Essentially, with the Client/Server model, there was a break between what the client application could do and what the user could. Application and user were separate entities with different levels of trust – even though the client application was running on the user’s device and, as such, should not really be trusted any more than the user could. With the multi-tier model, this changes; the client application is not treated as identical with the user; the application only sees what the user is allowed to see, and data that is not intended for the user never even makes it out onto the wire.

To give a concrete example, imagine you are writing the next Facebook, and your database will eventually contain the private and personal data of thousands, if not millions of users. You would not want to leave it up to the application on Joe’s phone to decide whether to download and show Jane’s private information, you would want that kind of decision to happen on your server, where it is under your control. If Joe were not allowed to see a certain piece of information about Jane, then Joe’s client application – action on behalf of Joe – should not have the right to access this information, either.

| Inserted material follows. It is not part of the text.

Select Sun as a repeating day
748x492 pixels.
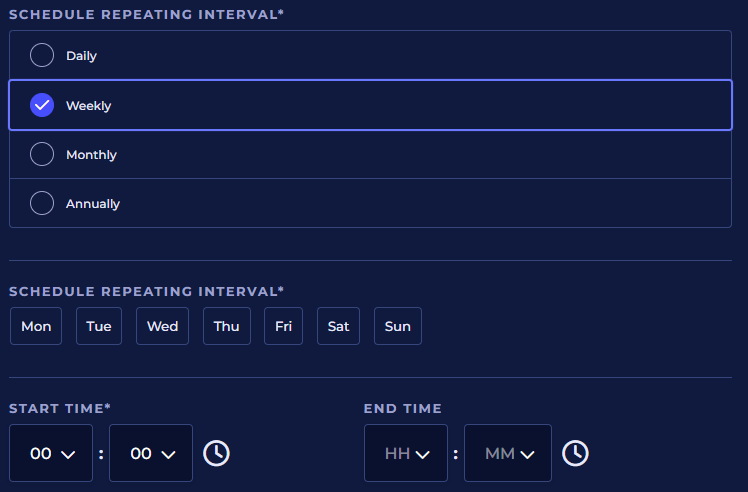point(398,326)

Basically, the middle tier acts as a filter, or a funnel, with access to the full database on the back end and tight control over who can access or modify what on the front.

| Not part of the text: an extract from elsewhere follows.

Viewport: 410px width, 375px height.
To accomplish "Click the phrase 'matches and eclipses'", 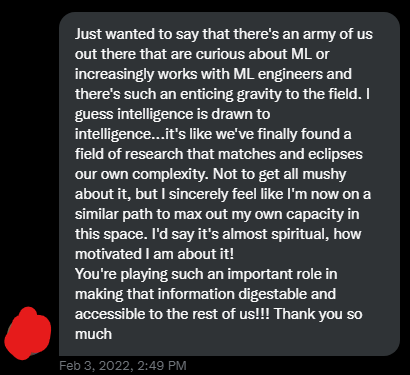I will pyautogui.click(x=290, y=154).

Business Rules on the Client Tier

Of course there is still a case to be made for having some business logic on the client tier as well, but this business logic should complement the rules that are enforced on the server, mainly for user convenience. In other words, the client should try and enforce rules where it can and not let the user enter bad data, or warn him early on when entering bad data – but this should be only so the user gets faster feedback about problems, or can avoid them altogether, without waiting for the server to reject them. The server should never rely on the client to have enforced these rules.

For example, think of Twitter. A good client will enforce the 140 character limit locally, maybe show a counter, and stop you from sending a tweet that is too long, for example by graying out the Send button. That’s client side rule enforcement. But even if every client did that, it would still be expected from the server to double-check the rules, and reject a tweet that is too long, if it somehow slipped through the cracks. As a rule of thumb, client side checks are for convenience, and for convenience only; the middle tier server is and must be authoritative for what is allowed and what is not.

Summary

In this chapter, we took a look back at how database applications started out, last century, using the Client/Server model. While this architecture had its time and place, we saw what drawbacks it has in the current world of computing, where the internet and mobile devices have taken the user out of the local company network and into home offices and onto the street. We’ve learned about multi-tier architecture, which was designed to solve these problems, and touched briefly on some of the benefits a middle-tier server brings, especially for mobile clients.

In the next remaining chapters, we will delve deeper into the various concepts behind multi-tier architecture. We will take a close look at business logic and all it entails in Chapter 18, and then continue on to look at database abstraction, and how multi-tier benefits the development of diverse clients to complement your iOS application. Finally, we will look at Data Abstract, a commercial multi-tier framework for iOS (and many other platforms) developed by our employer, RemObjects Software, and its approach to solving multi-tier. You have already seen Data Abstract in practical use throughout Part Two.